Washington: The MESSENGER Education and Public Outreach (EPO) Team announced that the contest to name five impact craters on Mercury ends on Thursday, January 15, 2015.
The contest is open to everyone except members of the mission's EPO team and was launched on December 15, 2014.
NASA's MESSENGER spacecraft has been in orbit about Mercury since March 2011. The mission's EPO team was led by Julie Edmonds of the Carnegie Institution for Science.
According to the International Astronomical Union (IAU), the governing body of planetary and satellite nomenclature since 1919, new names for craters on Mercury must be that of an artist, composer, or writer who was famous for more than 50 years and has been dead for more than three years.
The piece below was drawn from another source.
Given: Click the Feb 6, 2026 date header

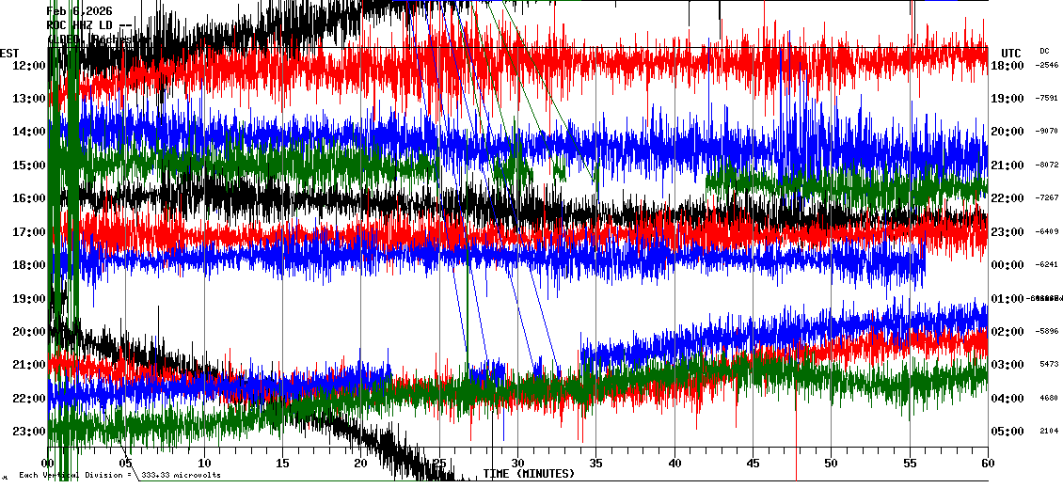Looking at the screenshot, I should pos(79,11).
The contest allows the public to immortalise an important person in the arts and humanities from anywhere in the world.
Fifteen names for craters will be submitted to the IAU where the governing body will select five winners.
Winning submissions will be announced by the IAU to coincide with the end of MESSENGER's orbital operations in late March or April 2015. IAU decisions will be final.
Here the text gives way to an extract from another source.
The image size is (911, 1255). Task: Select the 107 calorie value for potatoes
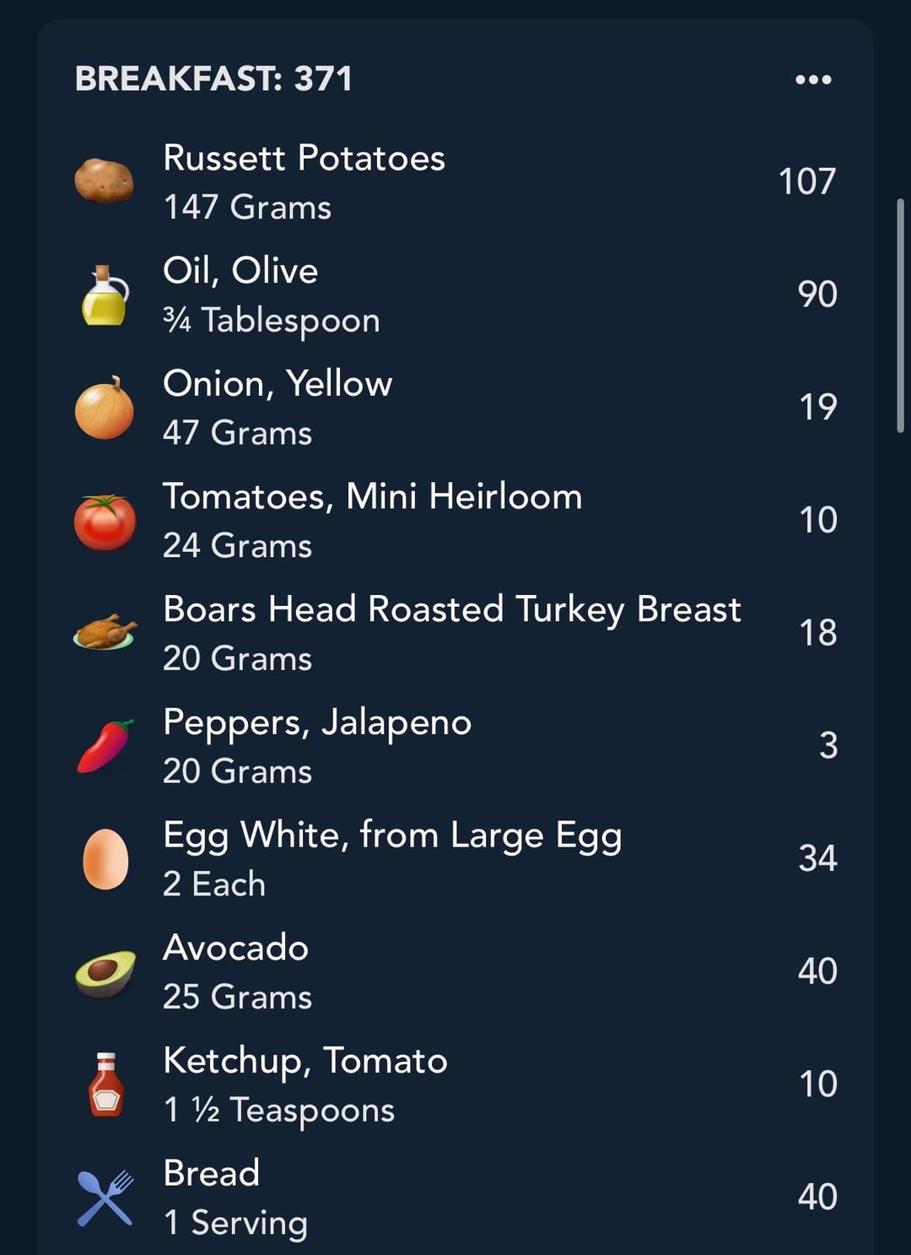807,181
The name cannot have any political, religious, or military significance. Nor can other features in the Solar System have the same name.
The MESSENGER spacecraft has far surpassed expectations both in the duration of the mission and in the quality and quantity of data. The mission will end this spring as the tiny craft succumbs to gravity and impacts on Mercury.
The EPO team organized the competition to celebrate the mission's achievements.
MESSENGER's primary goal was to take 2,500 images of the planet, but it has returned more than 250,000 images.